Friday
Jul. 26, 2013
A Monorhyme for the Shower
Lifting her arms to soap her hair
Her pretty breasts respond—and there
The movement of that buoyant pair
Is like a spell to make me swear
Twenty-odd years have turned to air;
Now she's the girl I didn't dare
Approach, ask out, much less declare
My love to, mired in young despair.
Childbearing, rows, domestic care—
All the prosaic wear and tear
That constitute the life we share—
Slip from her beautiful and bare
Bright body as, made half aware
Of my quick surreptitious stare,
She wrings the water from her hair
And turning smiles to see me there.
It's the birthday of writer Aldous Huxley, (books by this author) born in Surrey, England (1894). As a boy, he wanted to be a scientist like his grandfather, Thomas Henry Huxley. But when he was 17 years old, he contracted an eye disease that rendered him nearly blind, so he decided to become a writer. His first successful novel was Point Counter Point (1928), which was an extremely ambitious book, with numerous characters and a complex interweaving plot. Huxley decided that his next book would be something light. He had been reading some H.G. Wells and thought it would be interesting to try to write something about what the future might be like.

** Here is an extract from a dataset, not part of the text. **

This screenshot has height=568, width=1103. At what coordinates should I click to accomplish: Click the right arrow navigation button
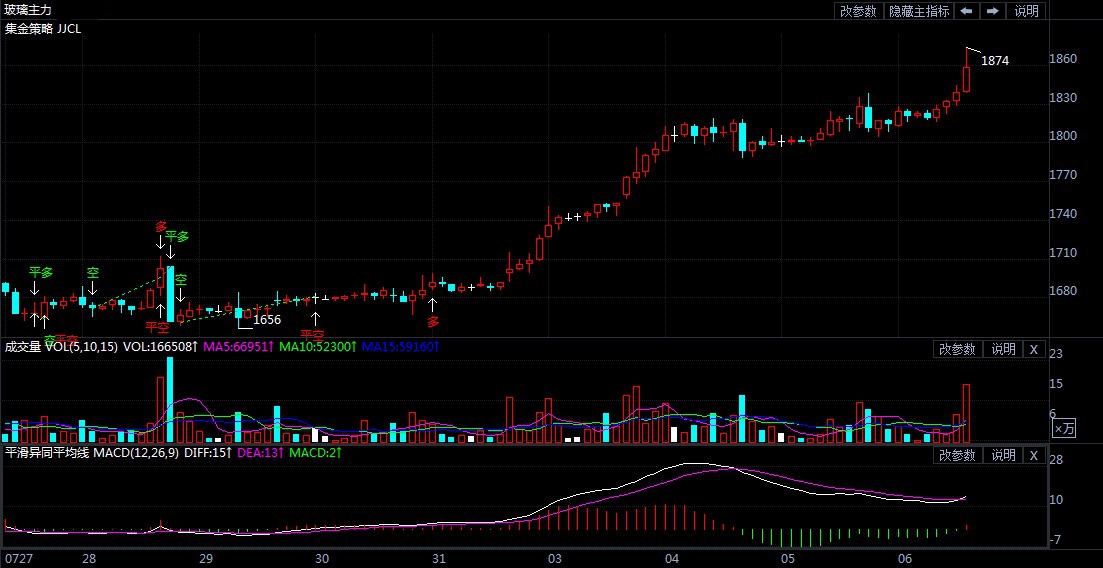coord(992,11)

The result was Brave New World (1932), about a future in which most human beings are born in test-tube factories, genetically engineered to belong in one of five castes: Alphas, Betas, Gammas, Deltas, and Epsilons. There are no families; people have sex all the time and never fall in love, and they keep themselves happy by taking a drug called "soma."
Brave New World was one of the first novels to predict the future existence of genetic engineering, anti-depression medication, as well as virtual reality. When George Orwell's 1984 came out a few years later, many critics compared the two novels, trying to decide which one was more likely to come true. Huxley argued that his imagined future was more likely, because it would be easier to control people by keeping them happy than it would be by threatening them with violence.
It's the birthday of movie director Stanley Kubrick, born in New York City in 1928. His first big film was Spartacus in 1960. After that, Kubrick vowed never to make another film unless he had total artistic freedom — and he managed to keep that vow. His best-known films are Dr. Strangelove, or, How I Learned to Stop Worrying and Love the Bomb; 2001: A Space Odyssey; A Clockwork Orange; and The Shining.
It's the birthday of Irish playwright George Bernard Shaw (books by this author), born in Dublin (1856). He's the author of dozens of plays, including Man and Superman (1905), Pygmalion (1912), and Saint Joan (1923). Shaw won the Nobel Prize in literature in 1925 and an Oscar in 1938 in the Best Adapted Screenplay category for the film Pygmalion. He's the only person in history to receive both the Nobel and an Oscar.
He's considered to be the greatest English-language dramatist after Shakespeare. Even before he had written a masterpiece, Shaw was announcing this very comparison to people, and adding that he did some things in playwriting even better than Shakespeare did. Shaw knew all of the plays he had written by memory. He was also a prolific music critic and literary critic, and he's highly quotable.
It's the birthday of humorist Jean Shepherd (books by this author), born in Chicago, Illinois (1925). He's remembered for the autobiographical stories he told on the radio about a boy named Ralph Parker growing up in Hohman, Indiana. One of his stories was made into the movie A Christmas Story (1983), which he narrated. It's about a boy who wants a BB gun for Christmas, even though every adult in his life says that he'll shoot his eye out.
The stories Shepherd told on-air were always improvised, but he later wrote them down and published them in collections like In God We Trust: All Others Pay Cash (1967) and Wanda Hickey's Night of Golden Memories and Other Disasters (1972).
Jean Shepherd said: "Some men are Baptists, others Catholics. My father was an Oldsmobile man."